El pasado jueves, articulistas de todo el mundo celebraron que, un veinticinco de enero de hace muchos años, nació Virginia Woolf. Son innumerables los estudios que se han escrito ya sobre la autora. Desde luego, yo carezco del bagaje suficiente como para iluminar nuevos rincones. Tampoco es lo que pretendo. De hecho: mi intención hoy es rendir homenaje a otra mujer, una tan real para mí como la propia Virginia. Se llama Susan (inglesa de pura cepa, inteligente y emocional, crece igual que sus amados árboles: persiguiendo la luz y –simultáneamente– reafirmándose, profunda, en la tierra).

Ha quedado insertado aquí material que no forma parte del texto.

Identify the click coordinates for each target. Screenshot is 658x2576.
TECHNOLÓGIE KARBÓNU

Susan es uno de los seis personajes principales de Las Olas, novela que Woolf publicó en 1931. Me interesa, sobre todo, su versión más joven: la Susan que aún no se ha comprometido con el campo, la Susan que no ha parido ni amamantado, la Susan cuya piel los vientos no han curtido todavía. Al principio del libro, se trata sólo de una niña. Una niña-amapola. Una niña-cuervo. Una niña que, como niña, observa y siente. Bajo los rayos del sol de la mañana, la chiquilla es testigo de una tragedia de colosal envergadura: su amiga, la guapísima Jinny, besa al compañero de colegio que ella ama. Así lo cuenta:
“Por entre el claro del seto vi cómo Jinny lo besaba. Levanté la cabeza desde la maceta y miré por el hueco del seto. Vi cómo Jinny lo besaba. Los vi, a Jinny y a Louis, besándose. Ahora envolveré mi angustia en el pañuelo que siempre llevo en el bolsillo. Y la angustia quedará firmemente apretada en una pelota. Iré sola al bosque de hayas, antes de la clase. No me sentaré a la mesa para hacer sumas. No me sentaré al lado de Jinny, ni al lado de Louis. Cogeré mi angustia y la dejaré sobre las raíces, bajo las copas de las hayas. La examinaré y la cogeré con las puntas de los dedos. No me descubrirán. Comeré nueces y buscaré huevos entre las zarzas, se me apelmazará el cabello, dormiré bajo un arbusto, beberé agua de charca y allí moriré”.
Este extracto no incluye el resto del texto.